═══ Raw data
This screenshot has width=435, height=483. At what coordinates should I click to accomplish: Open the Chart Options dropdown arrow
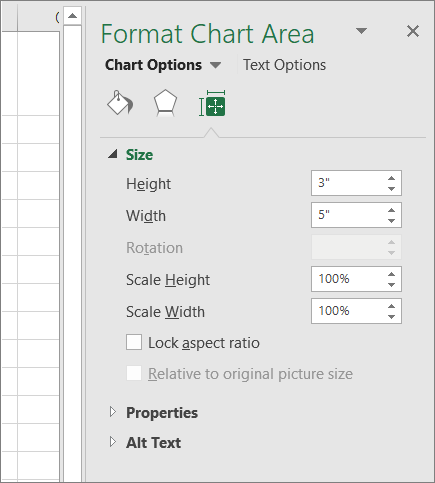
══════
═══ Raw data
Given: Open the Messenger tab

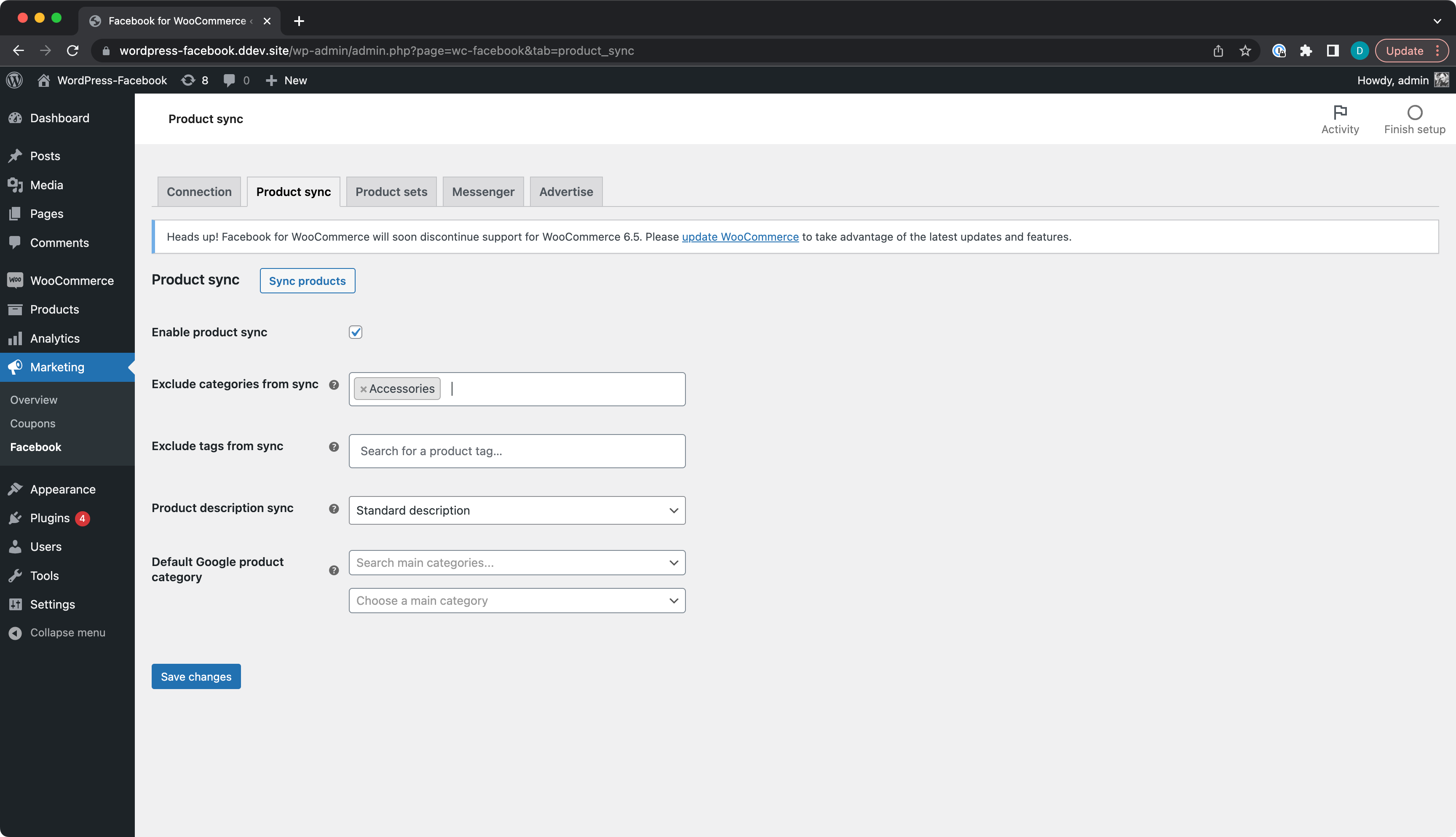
══════
═══ Raw data
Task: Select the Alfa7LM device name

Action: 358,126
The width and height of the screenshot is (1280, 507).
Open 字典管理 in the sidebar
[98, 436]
══════
[What you need to do] Report every line containing the string "screenshot" in the material.

[Reply]
This screenshot has width=435, height=483. At what coordinates should I click to accomplish: Open the Chart Options dropdown arrow
The width and height of the screenshot is (1280, 507).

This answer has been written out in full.